(ENTRIES SHOWN begins)
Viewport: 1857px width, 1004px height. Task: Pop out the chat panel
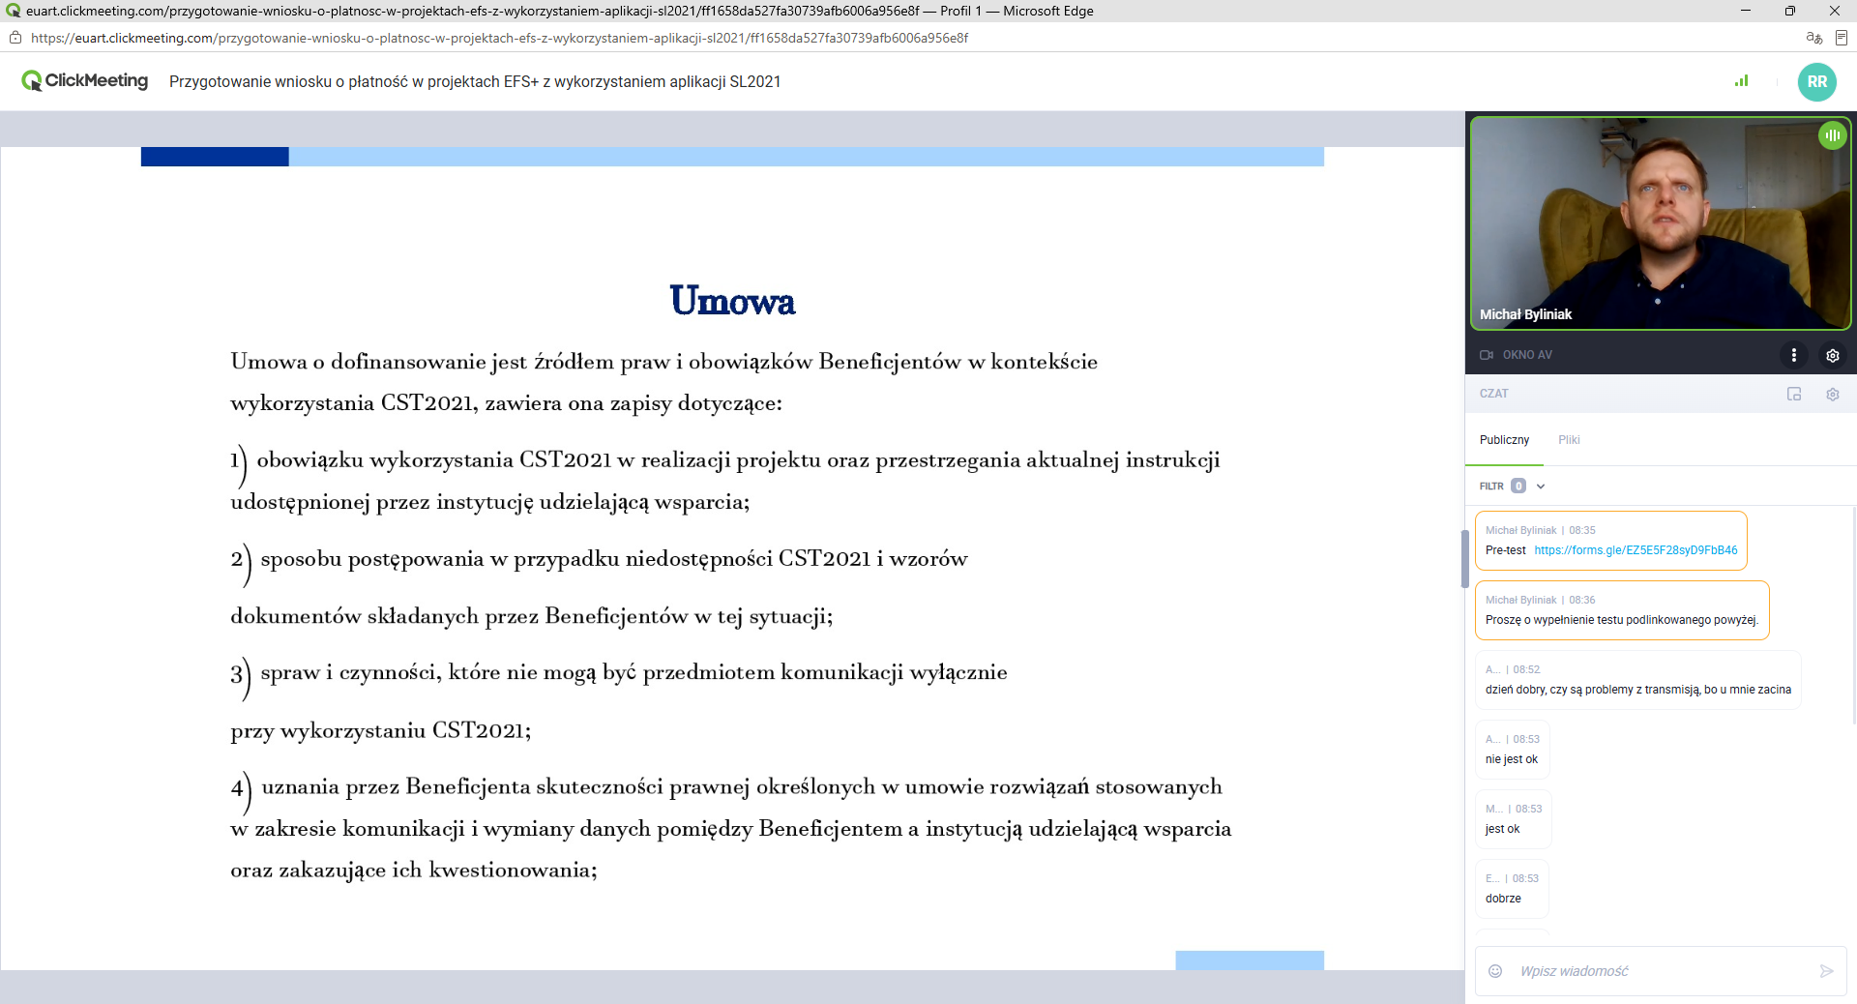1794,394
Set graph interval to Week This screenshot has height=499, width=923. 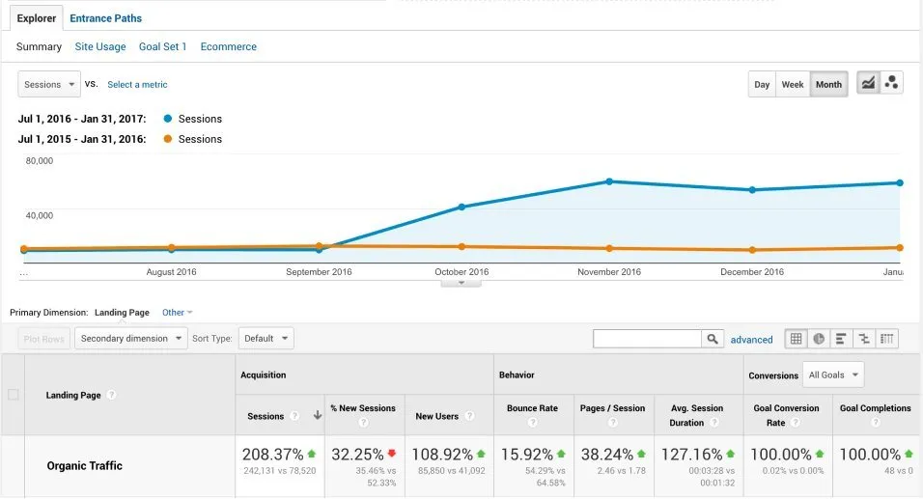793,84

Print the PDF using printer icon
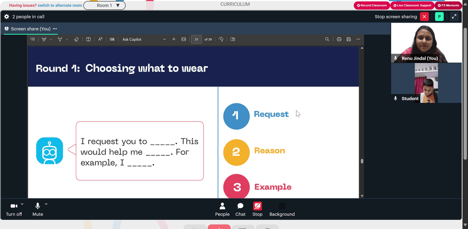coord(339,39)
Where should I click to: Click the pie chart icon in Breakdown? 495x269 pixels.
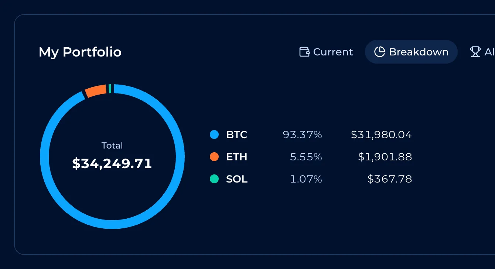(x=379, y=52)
(ENTRIES SHOWN ends)
TASK ITEM » Pictures are to be omitted. The lines from the line holding "Print the PDF using printer icon" through the closing line of the data above are to be set down exactly, and nothing more.

ANSWER BOX »
Print the PDF using printer icon
coord(339,39)
Where should I click to: Click the pie chart icon in Breakdown? 495x269 pixels.
(x=379, y=52)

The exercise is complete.